AI Chip Design Day 22 Enhanced

The Strategic Vision: Why Google Built TPU

Context (2017-2020): TPU v1-v3 were data-center chips for Google's internal use only. GPUs dominated the market. By 2022, Google faced a problem:

Training LLMs at scale (175B+ parameters) cost $5M+ per run
NVIDIA GPUs (V100, A100) were mature, fast, but expensive
Custom silicone cost $100M+ to design and tape-out
But the ROI was clear: If TPU v4 was 2-3× more efficient, Google would save hundreds of millions in training costs

TPU v4's mission: Be the most efficient AI training chip ever built, optimized specifically for transformer models.

The Core Design: 256×256 Systolic Array

🔷 Why 256×256 and Not Smaller or Larger?

Analysis of array size trade-offs:

Array Size	Total MACs	Die Area (mm²)	Peak TFLOPS	TFLOPS/mm²	Wiring Complexity
128×128	16,384	20	107	5.4	Low
256×256	65,536	80	430	5.4	Medium
512×512	262,144	320	1,720	5.4	Extreme

Observation: TFLOPS/mm² is constant! So why pick 256×256?
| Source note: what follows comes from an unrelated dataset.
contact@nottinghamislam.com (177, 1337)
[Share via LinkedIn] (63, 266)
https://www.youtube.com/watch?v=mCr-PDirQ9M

Power density: Larger array = longer wires = more resistance = more power loss
Synthesis complexity: At 512×512, place-and-route becomes infeasible (routing congestion)
Yield: Larger die = more defects per wafer (exponential cost)
Latency: Signal propagation in a 512×512 array exceeds clock period (timing closure fails)
Sweet spot: 256×256 fits all constraints and provides 430 TFLOPS/chip

The Memory Subsystem: Why 8 GB HBM3 + 24 MB SRAM?

🎯 Memory Capacity vs Bandwidth Optimization

Problem: Large transformer models need massive memory (LLaMA 70B = 280 GB @ FP32, 140 GB @ BF16). A single TPU with 8 GB HBM can't hold the entire model.

Solution: Stream weights from HBM into SRAM cache. Compute on streamed data.

Layer	Size	Bandwidth	Latency	Purpose
Register File	~50 KB	10 TB/s	1 cycle	Immediate operands
SRAM (weight cache)	24 MB	500 GB/s	5-10 cycles	Hold current layer weights
HBM3	8 GB	2 TB/s	50-100 cycles	Full model storage

Design choice: 24 MB SRAM holds ~1 transformer layer (weights + activations). As computation moves to next layer, prefetch its weights into SRAM.

Why 2 TB/s HBM Bandwidth Is Critical

Roofline calculation for TPU v4: Peak compute: 430 TFLOPS Memory bandwidth: 2 TB/s AI knee: 430 / 2 = 215 FLOPS/Byte For matrix multiply with AI > 215, TPU is compute-bound and achieves peak. For attention/normalization with AI < 215, TPU is memory-bound. Benchmark: LLaMA 70B average AI ≈ 150 FLOPS/Byte (memory-bound overall). This is why Google spent $$$ on HBM3: Each GB/s of bandwidth directly translates to throughput improvements.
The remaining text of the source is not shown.